6. Dipengaruhi oleh Banyak Perusahaan Kripto

Alexander dari Universitas Sussex menilai, inti dari gejolak baru-baru ini dinilai karena paparan banyak perusahaan kripto terhadap taruhan berisiko yang rentan terhadap ‘serangan,’ termasuk terra.

Celsius misalnya, menghentikan semua layanan penarikan dana kripto sejak bulan lalu (13/6). Celsius bertindak seperti bank.

Perusahaan itu menawarkan kepada pengguna hasil lebih dari 18% untuk menyetorkan kripto mereka. Crypto kemudian yang disimpan dan meminjamkannya ke pemain lain dengan hasil tinggi.

“Pemain yang mencari hasil tinggi menukar fiat dengan crypto menggunakan platform pinjaman sebagai jaminan. Kemudian platform tersebut menggunakan dana yang mereka kumpulkan untuk berinvestasi yang sangat berisiko. Bagaimana lagi mereka bisa membayar suku bunga setinggi itu?” kata Alexander.
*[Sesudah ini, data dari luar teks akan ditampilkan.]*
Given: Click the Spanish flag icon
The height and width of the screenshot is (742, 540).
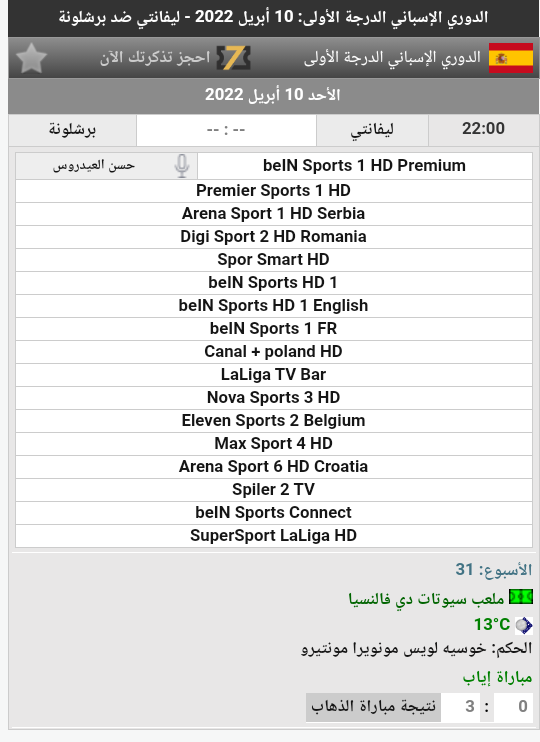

Kemudian, Three Arrows Capital atau 3AC mengajukan kebangkrutan ke pengadilan federal di Manhattan, Amerika Serikat (AS), bulan ini (1/7). Perusahaan kripto ini bangkrut karena krisis likuiditas dalam ekosistem kripto. 

Voyager Digital juga mengajukan kebangkrutan. Perusahaan ini berutang kepada miliarder kripto Sam Bankman-Fried Alameda Research US$ 75 juta.

Sedangkan Alameda juga berutang kepada Voyager US$ 377 juta. Selain itu, memiliki 9% saham di Voyager.

“Secara keseluruhan, Juni dan kuartal II sangat sulit untuk pasar kripto. Kami melihat kehancuran beberapa perusahaan terbesar sebagian besar karena manajemen risiko yang sangat buruk dan penularan dari runtuhnya 3AC, hedge fund kripto terbesar, ” Kata Medali Kaiko.

“Sekarang jelas bahwa hampir setiap pemberi pinjaman besar yang terpusat gagal mengelola risiko dengan benar. Ini berdampak ke perusahaan lainnya,” tambah dia.

Tidak jelas kapan gejolak di pasar kripto akan mereda. Namun, analis memperkirakan ada lebih banyak ‘rasa sakit’ ke depan karena perusahaan crypto berjuang membayar utang dan memproses penarikan klien.

“Domino berikutnya bisa jadi menimpa bursa kripto dan penambang,” ujar Kepala Penelitian di CoinShares James Butterfill. “Sebab pasar yang sangat ramai, dan bursa bergantung pada skala ekonomi sampai batas tertentu. Kondisi saat ini kemungkinan memakan korban lebih lanjut.”